Hampton turned North Surry's fortunes around in just three short years. Following a 1-10 start in 2009, the Greyhounds won 15 games the next two seasons and made the state playoffs both times.
"I just like making football fun for the kids," Hampton said in a modest tone. "I want the kids to play hard, but I also want them to enjoy themselves. Afterall, it's just a game. So, let's make it fun."
That strategy paid off in a huge way as North Surry's program had more than 100 players in the program when Hampton left.
"And that's what I want to do here," he said. "If you can get 100 kids out, you've got to be able to find 11 guys that can play football. And let me tell you, I've got 80-some kids out right now, and those guys are really busting their tails."
The Huskies are coming off a 6-6 season, and only 12 seniors return.
"We're very young and very inexperienced," he said. "But we've got kids that will get after it. And when you're looking to build a program, it starts with attitude. And our kids have great attitudes."
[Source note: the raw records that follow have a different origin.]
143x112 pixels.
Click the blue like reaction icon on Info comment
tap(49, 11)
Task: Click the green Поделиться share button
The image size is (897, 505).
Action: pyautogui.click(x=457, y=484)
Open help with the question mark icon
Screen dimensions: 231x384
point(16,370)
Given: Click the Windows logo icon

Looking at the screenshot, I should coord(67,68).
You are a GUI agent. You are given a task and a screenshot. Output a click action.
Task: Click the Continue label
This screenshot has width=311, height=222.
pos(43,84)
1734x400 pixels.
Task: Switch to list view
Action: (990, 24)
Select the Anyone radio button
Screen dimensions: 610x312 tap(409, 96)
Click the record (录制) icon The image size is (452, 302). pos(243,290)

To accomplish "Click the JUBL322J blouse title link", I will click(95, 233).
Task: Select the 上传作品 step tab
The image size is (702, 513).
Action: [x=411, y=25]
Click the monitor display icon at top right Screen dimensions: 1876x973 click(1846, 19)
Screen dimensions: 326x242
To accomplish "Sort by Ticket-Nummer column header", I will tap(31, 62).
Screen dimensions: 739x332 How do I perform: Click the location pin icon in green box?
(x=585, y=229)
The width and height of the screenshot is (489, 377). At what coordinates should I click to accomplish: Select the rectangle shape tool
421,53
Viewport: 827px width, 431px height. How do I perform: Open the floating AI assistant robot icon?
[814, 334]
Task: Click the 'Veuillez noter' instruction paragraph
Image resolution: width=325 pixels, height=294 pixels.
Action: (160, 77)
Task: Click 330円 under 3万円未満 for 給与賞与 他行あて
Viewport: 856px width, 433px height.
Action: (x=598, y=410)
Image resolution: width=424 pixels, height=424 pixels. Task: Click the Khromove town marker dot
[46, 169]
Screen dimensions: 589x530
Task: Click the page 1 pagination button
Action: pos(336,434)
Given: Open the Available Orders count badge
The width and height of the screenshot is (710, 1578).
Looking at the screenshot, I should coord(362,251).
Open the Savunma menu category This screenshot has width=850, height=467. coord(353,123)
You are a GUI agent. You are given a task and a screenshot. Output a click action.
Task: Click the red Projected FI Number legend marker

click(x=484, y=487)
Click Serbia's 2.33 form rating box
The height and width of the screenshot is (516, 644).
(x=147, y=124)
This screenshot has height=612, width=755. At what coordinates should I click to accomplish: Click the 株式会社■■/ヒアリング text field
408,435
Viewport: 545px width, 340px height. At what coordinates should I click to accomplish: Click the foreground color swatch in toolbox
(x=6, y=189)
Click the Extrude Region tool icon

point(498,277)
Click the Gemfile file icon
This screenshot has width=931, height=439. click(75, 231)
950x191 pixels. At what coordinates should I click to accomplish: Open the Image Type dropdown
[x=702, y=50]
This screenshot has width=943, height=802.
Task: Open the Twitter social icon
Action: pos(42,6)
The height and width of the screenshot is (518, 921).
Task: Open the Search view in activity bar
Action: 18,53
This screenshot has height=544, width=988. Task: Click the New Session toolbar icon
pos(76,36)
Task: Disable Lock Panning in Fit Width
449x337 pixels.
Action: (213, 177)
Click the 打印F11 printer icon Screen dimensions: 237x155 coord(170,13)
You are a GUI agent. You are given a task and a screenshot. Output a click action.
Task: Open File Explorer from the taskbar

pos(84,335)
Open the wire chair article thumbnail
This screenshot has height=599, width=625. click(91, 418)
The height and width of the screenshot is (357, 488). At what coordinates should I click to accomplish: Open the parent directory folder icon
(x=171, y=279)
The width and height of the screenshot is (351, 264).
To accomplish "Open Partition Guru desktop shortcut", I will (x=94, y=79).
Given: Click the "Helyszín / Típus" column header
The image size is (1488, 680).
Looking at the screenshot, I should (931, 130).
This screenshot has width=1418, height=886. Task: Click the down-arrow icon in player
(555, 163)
The Huskies best players are seniors Carson Knight (6-foot, 255 pounds) and Dominic Maxwell (6-4, 265). They will be Ashe County's primary guys on the offensive and defensive lines.
"Those guys will definitely be going both ways," Hampton said. "They're very aggressive, they're physical, and they're very good athletes. "We had a scrimmage here last Saturday, and Knight was in the backfield constantly."
Another guy Hampton will be counting on is tight end/defensive end Cullen Ashley.
"He's our best receiver," Hampton said. "He's got size (6-2, 200), and he's the key to our offense. I like to use the tight end in a lot of different ways. He's got great hands, he runs good routes, and he blocks his butt off."
Justin Scarobough, a wrestler playing football for the first time, will be at inside linebacker; he's a 6-1, 190 pound senior, and very physical. Michael Elliott, a junior (5-10, 140), will man the secondary.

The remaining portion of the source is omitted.